Воспоминания о войне
Августовское наступление 2-й ударной армии, так называемая Синявинская операция, прошло без нас. Мы слышали лишь отдаленный гул и грохот да видели армады немецких самолетов, тяжело пролетавших над нами, чтобы зайти в тыл нашим товарищам, погибавшим в окружении, в которое вновь попала многострадальная 2-я ударная. Позже до нас дошли слухи о разгроме под Синявино.
В один из солнечных дней августа нас построили и в зловещей тишине огласили знаменитый приказ N227, вызванный критическим состоянием на фронтах, в частности отступлением под Сталинградом. Приказ, подписанный Хозяином, был как всегда лаконичен, сух, точен и бил в самую точку. Смысл его сводился примерно к следующему: Ни шагу назад! Дальше отступать некуда! Будем учиться у врага и создадим заградительные отряды, которые обязаны расстреливать отступающих; командиры и комиссары получают право убивать трусов и паникеров без суда… Так ковалась будущая победа! Мурашки побежали по телу. Мы еще раз почувствовали, что участвуем в нешуточном деле.

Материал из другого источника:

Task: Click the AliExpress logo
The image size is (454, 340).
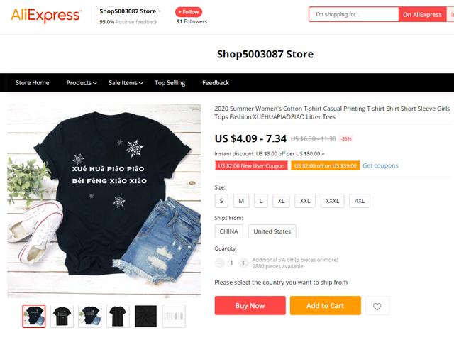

Потом началась зима, опять холода. Теперь они переносились легче, был опыт, но все же мучений было предостаточно. В конце 1942 года нас подняли с насиженных мест и передислоцировали на новые позиции, километров на пятьдесят северней, под станцию Апраксин пост. Мы расположились на берегу речки Назии. Наши пушки должны были стрелять по деревням Синявино, Гайтолово, Тортолово, Вороново, по Круглой роще и другим знаменитым на Волховском фронте местам. Все они для меня столь же памятны, как и Погостье. Здесь протекала моя счастливая юность. Деревья на берегах речки Назии были изувечены, земля в воронках. Сквозь тонкий слой снега, сдуваемый резкими ладожскими ветрами, видно множество осколков. У дороги – десятки могил. Все это следы августовской операции, которая начиналась и заканчивалась именно здесь. Вглубь немецких позиций уходила просека со столбами высоковольтной электропередачи. По просеке и шло наступление. Теперь нам предстояло повторить его, но несколько северней, и прорвать блокаду Ленинграда. А пока шла подготовка и разведка. Очень неприятно сидеть на ветру на высоте тридцати метров над землей на верхушке металлической высоковольтной вышки. Ветер пронизывает насквозь, вышка вибрирует, высота страшенная – голова кружится. Да и немец постреливает. Знает, гад, куда мы забрались. Отгораживаемся фанерой или брезентом от ветра и сидим, наблюдаем, засекаем немецкие батареи. Кругом накапливаются войска. Среди них – лыжный батальон, совершивший многокилометровый переход от железнодорожной станции. Распаренных людей расположили на голом холме, на лютом ветру для ночевки. А мороз – почти двадцать пять градусов! Чтобы согреться, лыжники развели костерки из своих лыж и палок.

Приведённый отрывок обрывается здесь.